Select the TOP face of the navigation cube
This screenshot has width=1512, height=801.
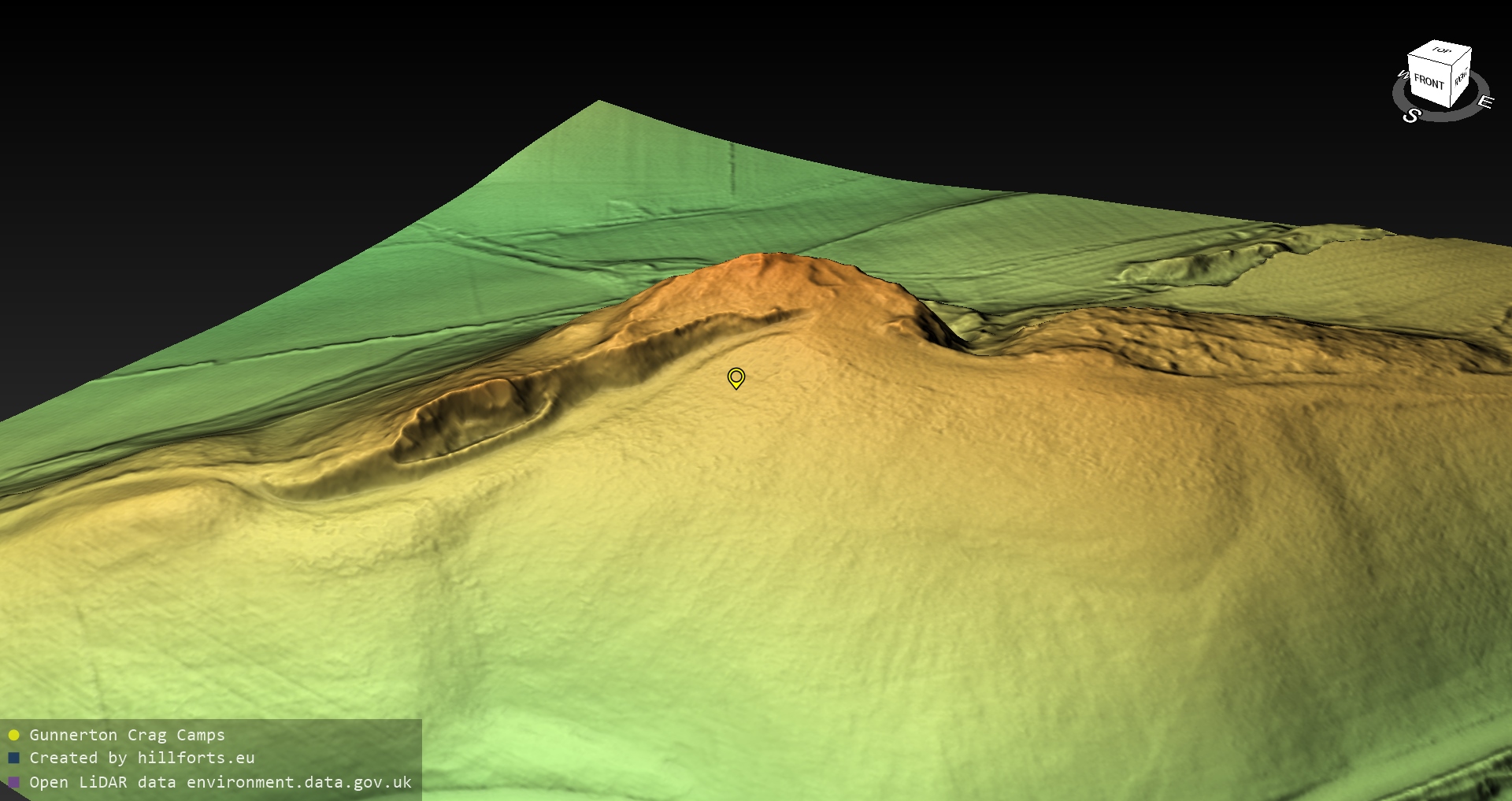click(x=1441, y=51)
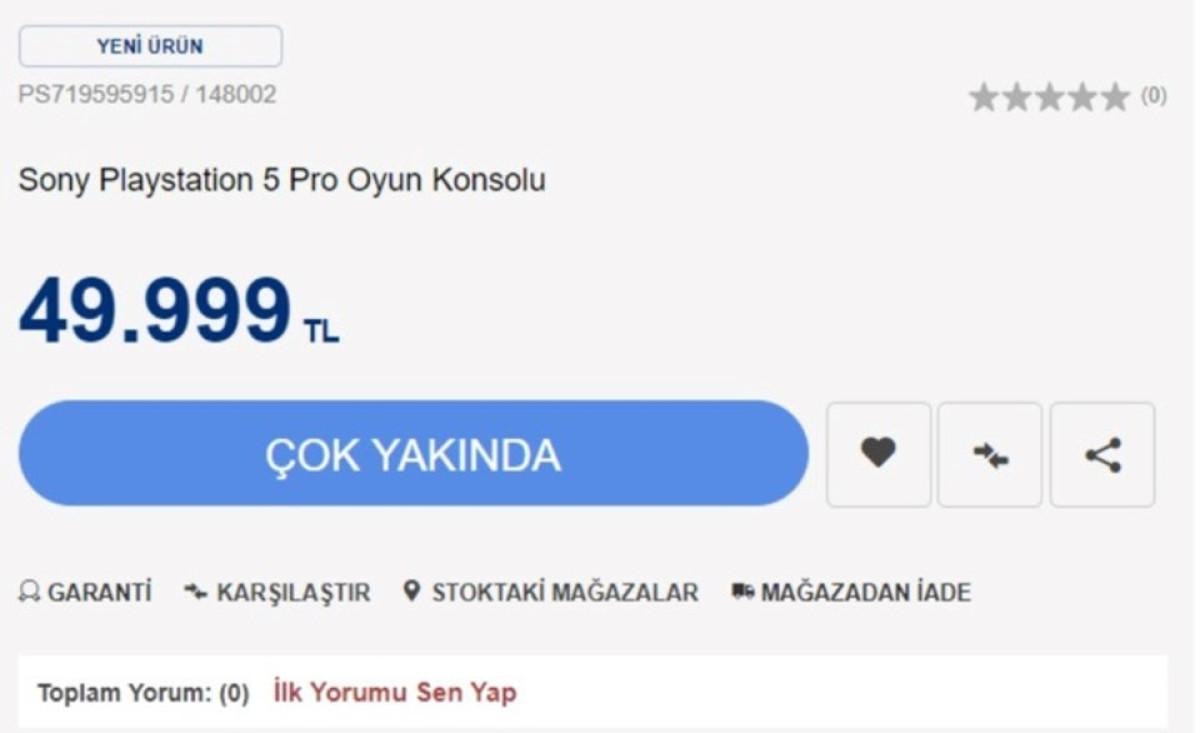The height and width of the screenshot is (733, 1200).
Task: Open MAĞAZADAN İADE return info
Action: 851,592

* Set exercise: Rewrite the material above, replacing "navigation cube" with "view cube" and keeping everything else the same. Leave the pictures out.

* Complete answer:
Select the TOP face of the view cube
This screenshot has width=1512, height=801.
click(x=1441, y=51)
The height and width of the screenshot is (733, 1200).
Task: Open MAĞAZADAN İADE return info
Action: 851,592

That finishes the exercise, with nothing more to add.